What Caused the $1.25 Million Fine of Robinhood?

Robinhood allows its clients to trade stocks for free. It has routed all transactions to four brokerages that have paid for the order flow. The Financial Sector Regulatory Authority (FINRA) said it in a statement Thursday. In doing so, Robinhood did not consider factors such as “price improvement.” It could have obtained the price improvement for clients by sending trades elsewhere, said the regulator. Retail brokers like Robinhood often make money by selling their clients’ orders to high-frequency trading companies, or market makers.

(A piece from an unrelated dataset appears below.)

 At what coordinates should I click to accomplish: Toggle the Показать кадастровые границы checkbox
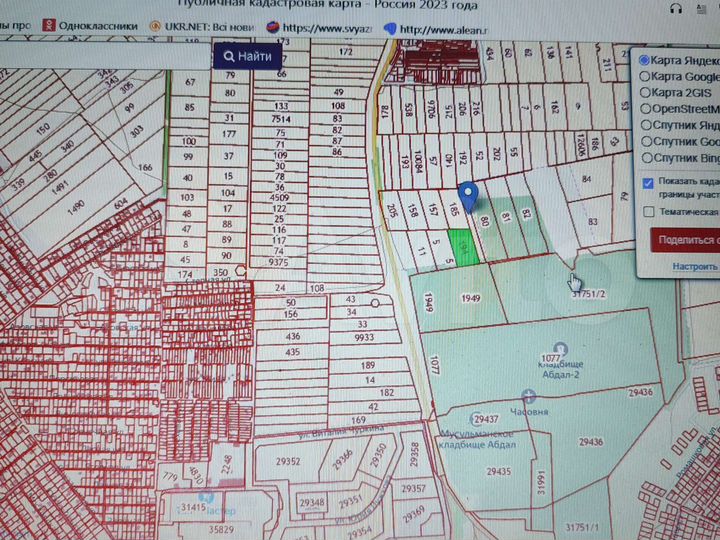(649, 182)
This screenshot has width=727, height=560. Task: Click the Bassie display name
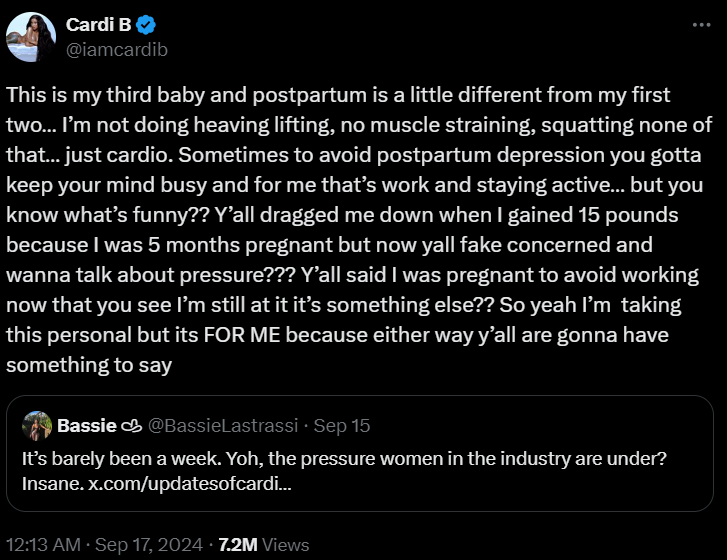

Robinhood also did not conduct a systematic review of several types of orders, such as stop orders and limit orders, Finra said. Robinhood did not admit or deny the allegations, which took place from October 2016 to November 2017. According to the settlement, Robinhood agreed to hire an independent consultant to conduct a comprehensive review of its compliance practices. It said:

“The facts on which the settlement is based, do not reflect our current practices or procedures. We have significantly developed our execution monitoring tools and processes for best execution in the past two years. And we have established relationships with other market makers.”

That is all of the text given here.